Now we’re not forced to go to records store because now we can just buy our music at home, download them, then burned them on CD.
Now we’re not forced to go to records store because now we can just buy our music at home, download them, then burned them on CD. But I have new problems. I’m one of those DJs that never remember the tittle of a song. I used to rely on the artworks of a record. When you started to carry 100 cds with 10 songs on each, it becomes impossible to find a track quick.
Around 2004, Ableton live started to mature and several premier DJs like Sasha and Richie Hawtin started to play out using Live. I tried my hand on Live and it was fun that you’re able to manipulate all those tracks live. Basically the possibility were endless. But, just like everything else, it’s not perfect. To DJ with Ableton Live requires you to do a lot of preproduction. Mainly, you are required to warp all your track in order to take advantage of Ableton’s time stretching capability. And those warping takes a lot of time. Also, when you DJ on Ableton you ended up staring at your laptop 90% of time.

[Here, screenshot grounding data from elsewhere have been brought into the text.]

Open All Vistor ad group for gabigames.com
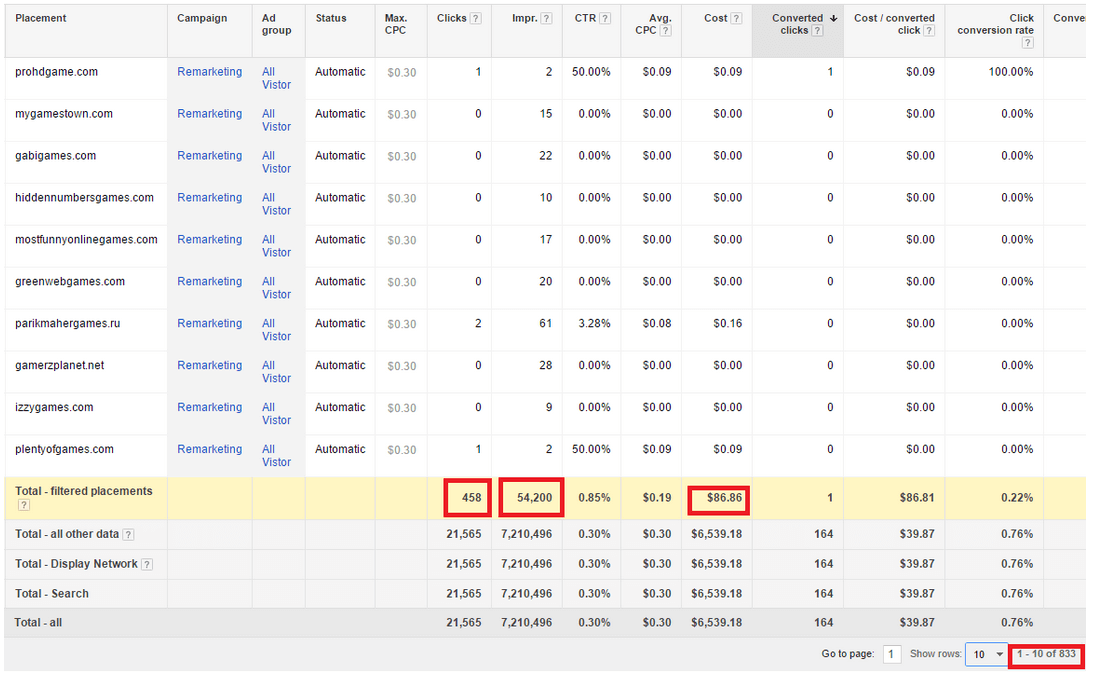This screenshot has width=1095, height=675. coord(276,162)
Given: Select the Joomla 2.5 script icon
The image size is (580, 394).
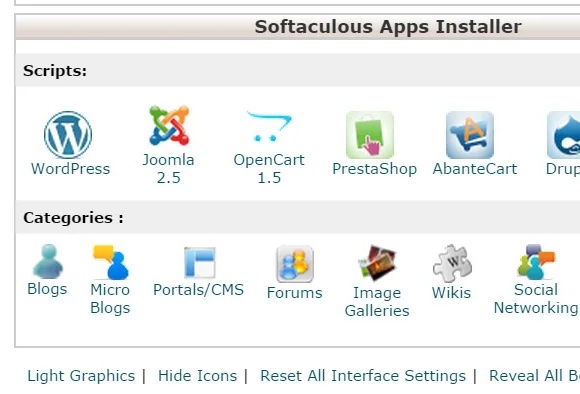Looking at the screenshot, I should (169, 125).
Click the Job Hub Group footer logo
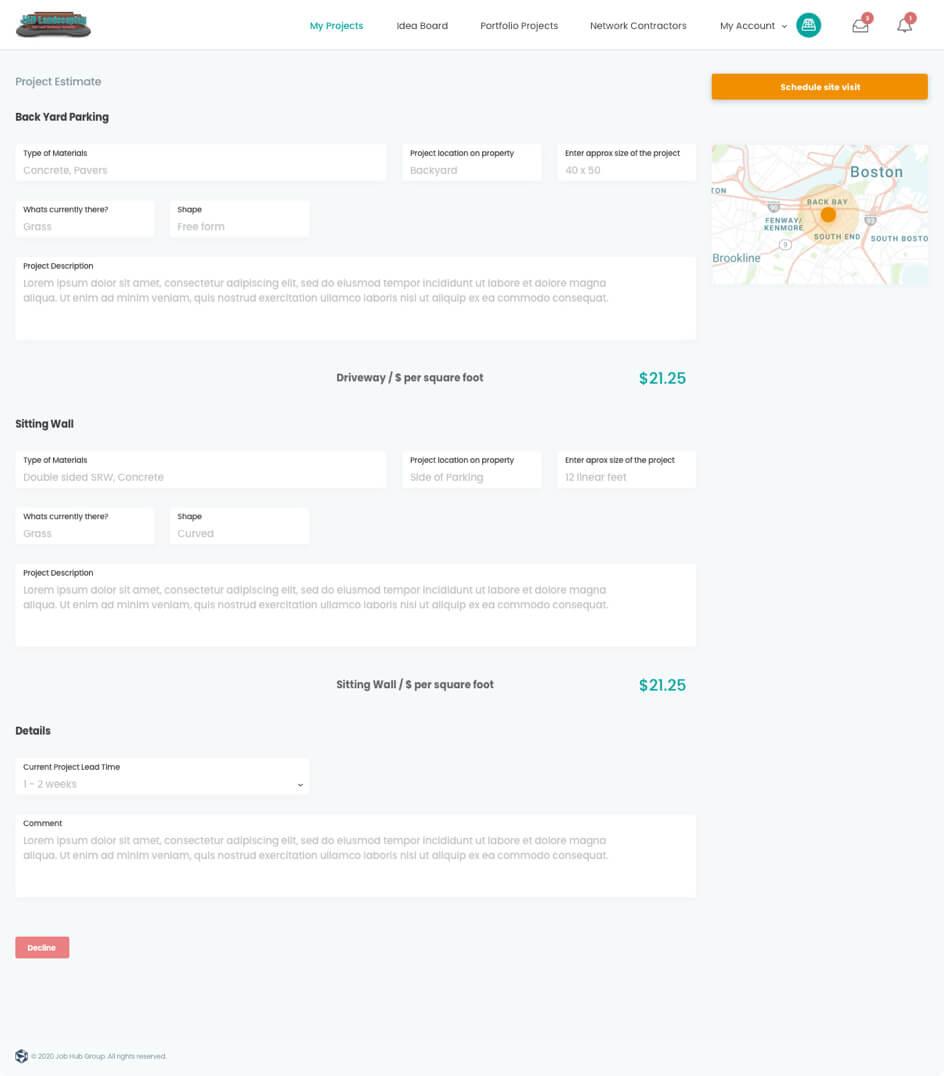Viewport: 944px width, 1076px height. tap(21, 1056)
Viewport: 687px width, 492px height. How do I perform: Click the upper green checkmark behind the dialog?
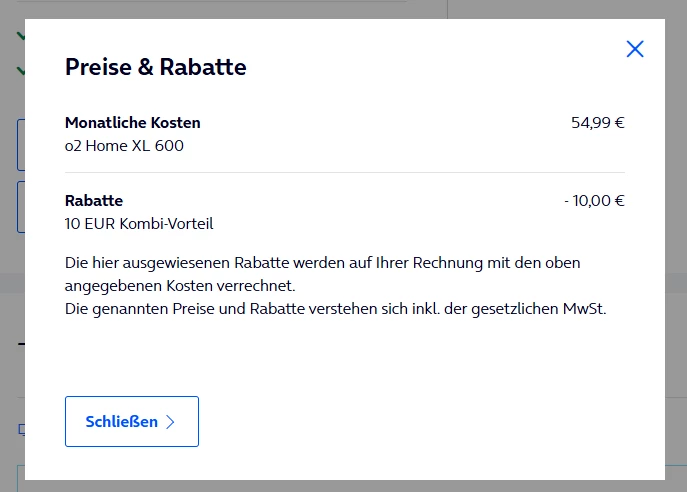click(x=20, y=36)
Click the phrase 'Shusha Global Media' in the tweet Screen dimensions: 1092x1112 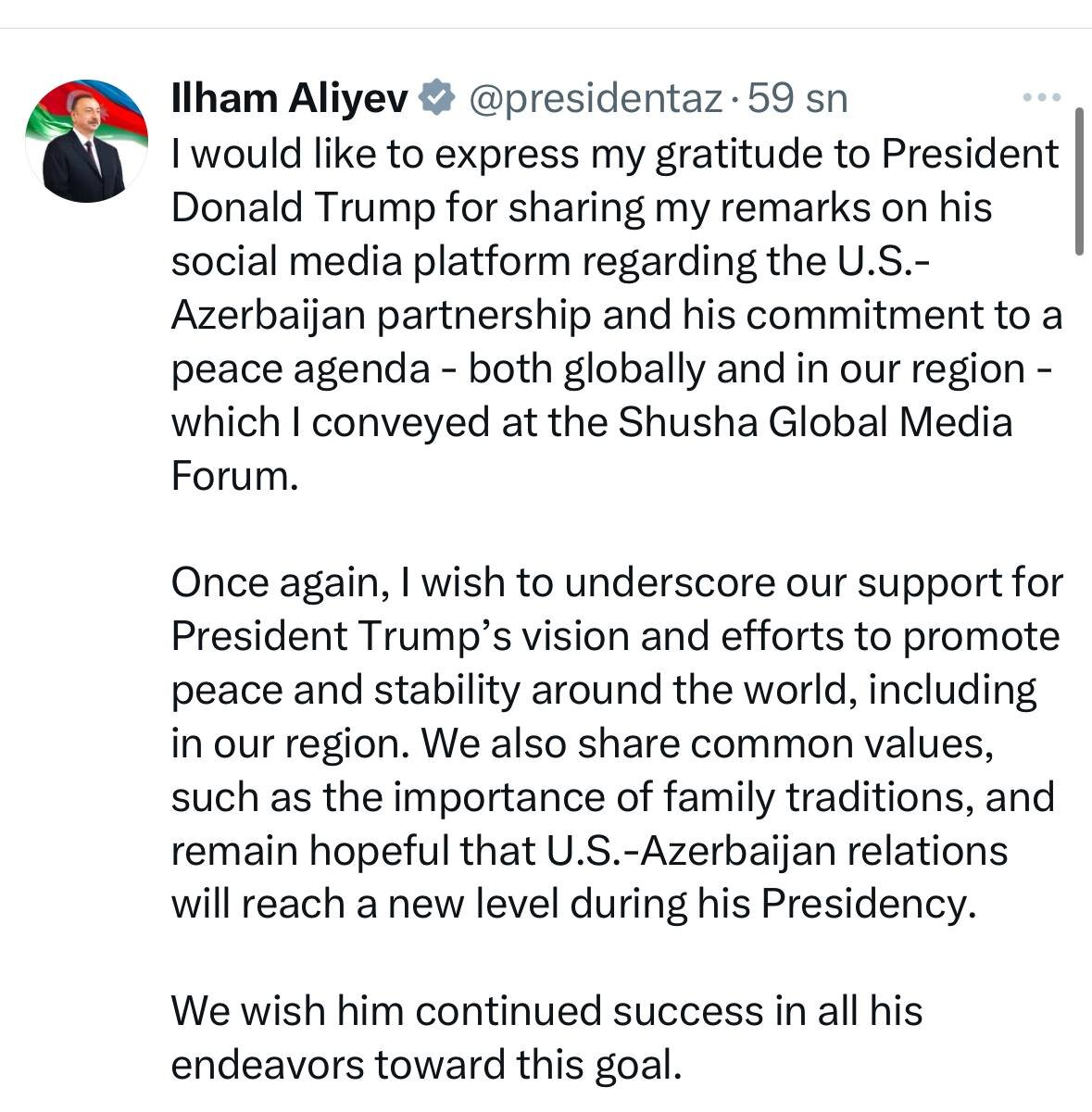pyautogui.click(x=815, y=422)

Also in 2003, Native Instruments partnered up with Stanton and they developed Taktor DJ to be used with Final Scratch. With this partnership, now you can use Final Scratch on Windows and Mac. In 2006. This partnership ended and Native Instrument renamed their latest software Traktor DJ Studio 3 into Taktor 3. In 2008, Traktor Scratch Pro were released and this have support for both Vinyl and CD time code. I was hesitant to try it out until a friend give me one as a present. This time around I was sold on the DVS system and decided to ditch the CDs. Traktor Pro is very stable andd they have simplified the setup process.

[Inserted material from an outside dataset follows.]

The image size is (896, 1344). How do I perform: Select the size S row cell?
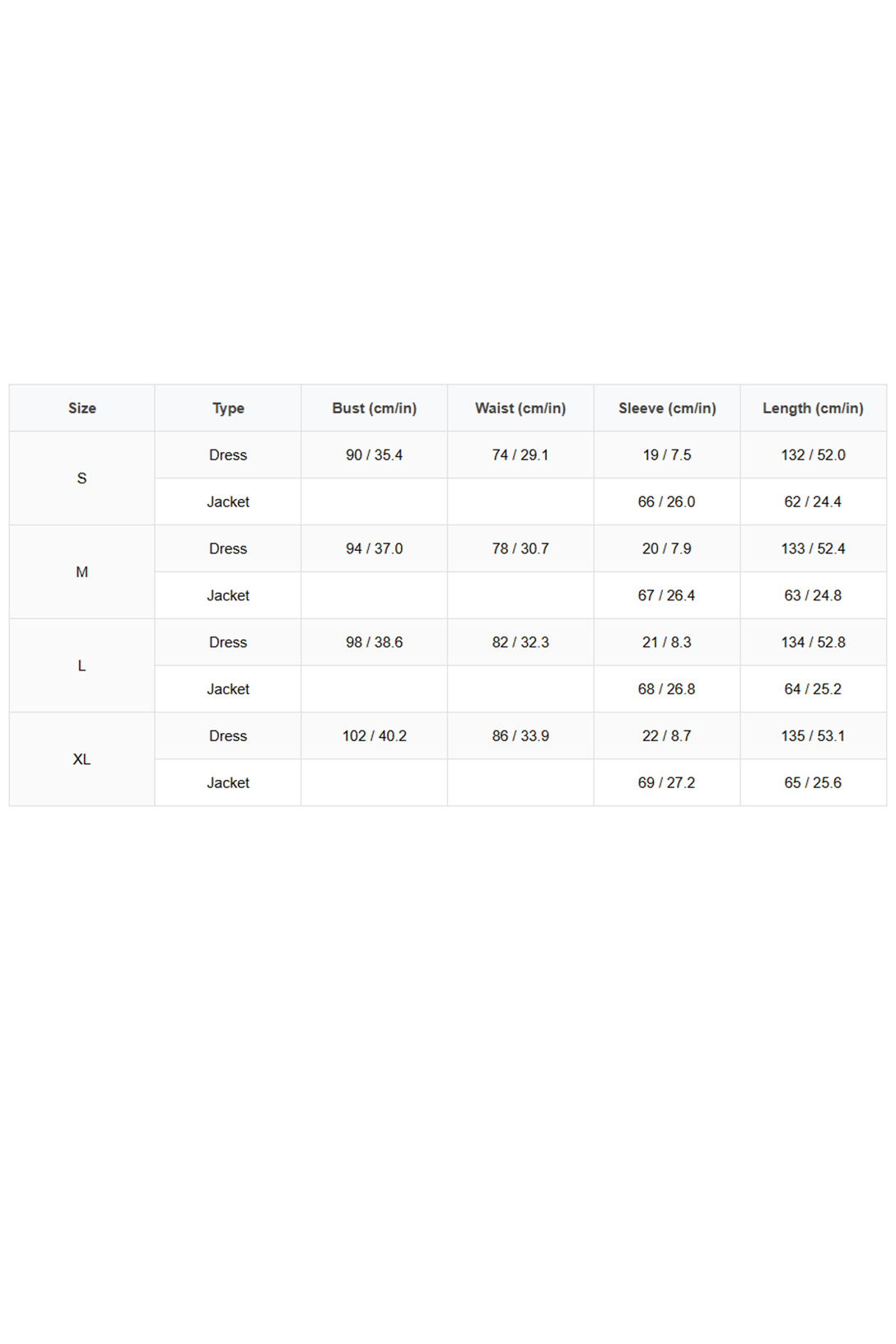pos(82,478)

In 2009 Pioneer released the CDJ-2000. This is a game changer because now you can DJ of a flash drive and you can include artwork for the tune. Around this time though, I’m a 100% Traktor user. by 2010 I’ve ditched the DVS system and starts to use controller. It was easier to set up and I started to rely on building playlist. It took my laptop died at a gig for me to start reconsidering using CDJ again. It started with me bringing a flash drive to a gig as back up to my laptop. Then I discovered Rekordbox. With Rekordbox, you can tag, set up cue points and do basically anything that Traktor can do. Eventually I started to play out using my flash drive and have my laptop as my back up. I must say, going back to using CDJs (without the CD) is probably one of the best thing I’ve done. I rediscovered the joy of DJing. I stopped relying on playlist, I don’t really rely on key detection. My sets suddenly become more spontaneous. And the best of all, I stopped using sync button. And that was somewhat feels liberating.
Ultimately though, it’s a matter of personal choice on how you want to play out. So choose your own poison.

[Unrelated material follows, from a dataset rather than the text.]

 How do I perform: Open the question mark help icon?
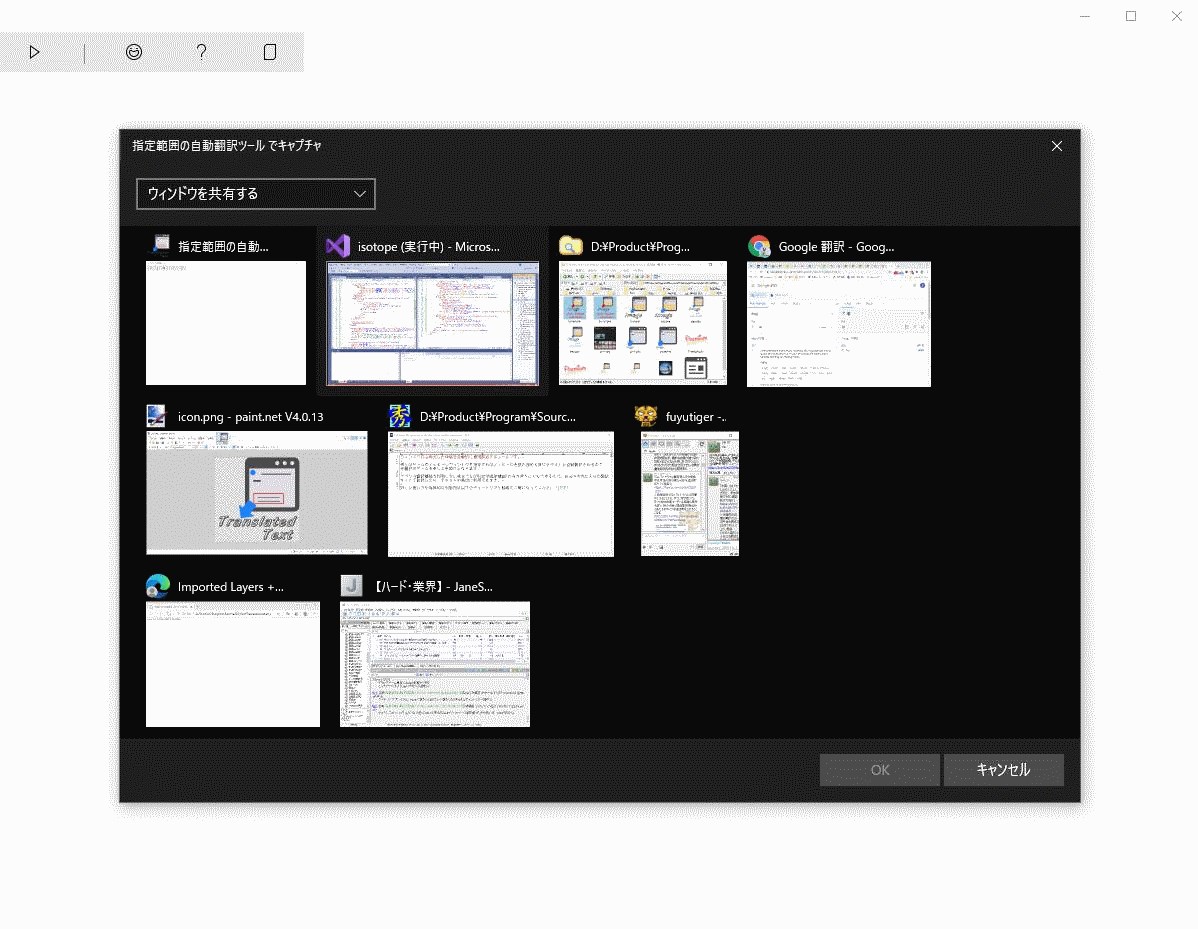tap(202, 52)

I’m not knocking on people who used DJ software. Even till today, I still use them. I can’t afford a pair of CDJ 2000s and mixer. Therefore, I use Traktor at home to try out songs. Traktor or other software like Serrato have their advantages. You can carry as many song as your hard drive allowed and the best of all you can type a song to search. When you’re playing at a club with dodgy monitors, those sync button will save you. If you’re the creative kind of DJ, there are way more possibility on how to go crazy on your set with Traktor. Those Remix decks are awesome. At the moment, I really enjoy going back to basic and DJing with CDJs (If there’s a vinyl revival at clubs maybe I’ll join that too) .Ultimately though, it’s a matter of personal choice on how you want to play out. So choose your own poison.